At the same time, from an application point of view, the physicians will be
properly trained before being allowed to use the device. The device will be
accompanied by a clinical IFU and label.

The risks of the surgical procedure include post-operative complications, as
well as any potential complications during the surgery which is performed under
anesthesia. The risks include but are not limited to, infection, inflammation,
discomfort at the surgical site, leakage, and neurological complications
resulting from the procedure (none device related).

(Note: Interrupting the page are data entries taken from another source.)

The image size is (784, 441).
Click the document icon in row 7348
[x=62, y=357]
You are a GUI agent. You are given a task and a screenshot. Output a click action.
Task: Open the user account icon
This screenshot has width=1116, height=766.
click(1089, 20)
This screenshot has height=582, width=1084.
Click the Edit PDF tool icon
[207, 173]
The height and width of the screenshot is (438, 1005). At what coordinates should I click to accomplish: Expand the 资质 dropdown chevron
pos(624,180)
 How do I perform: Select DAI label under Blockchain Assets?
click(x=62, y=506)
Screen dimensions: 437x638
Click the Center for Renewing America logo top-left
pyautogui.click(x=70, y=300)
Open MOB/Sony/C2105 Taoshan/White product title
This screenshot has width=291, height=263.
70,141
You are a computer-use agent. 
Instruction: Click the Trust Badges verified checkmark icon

In terms of application of the device, the potential risks are mainly
associated to untrained personnel leading to improper placement or use of the
device, which will be mitigated by device training to be completed by all
participating surgeons and general personnel, clear labelling and by the
provided IFU, before study start.

As previously mentioned, training procedures, lot release testing and various
device validations will minimize the risks to patients and ensure the benefits
of the clinical use outweigh those potential risks. Since there is a low risk
for safety issues related to the use of the device and the risk of
post-operative leakage (bile, pancreatic juice and blood) can be reduced with
this device, the general safety risks associated with a surgical intervention
are outweighed by the benefit of reducing of post-operative leakage (bile,
pancreatic juice and blood) in HPB surgery.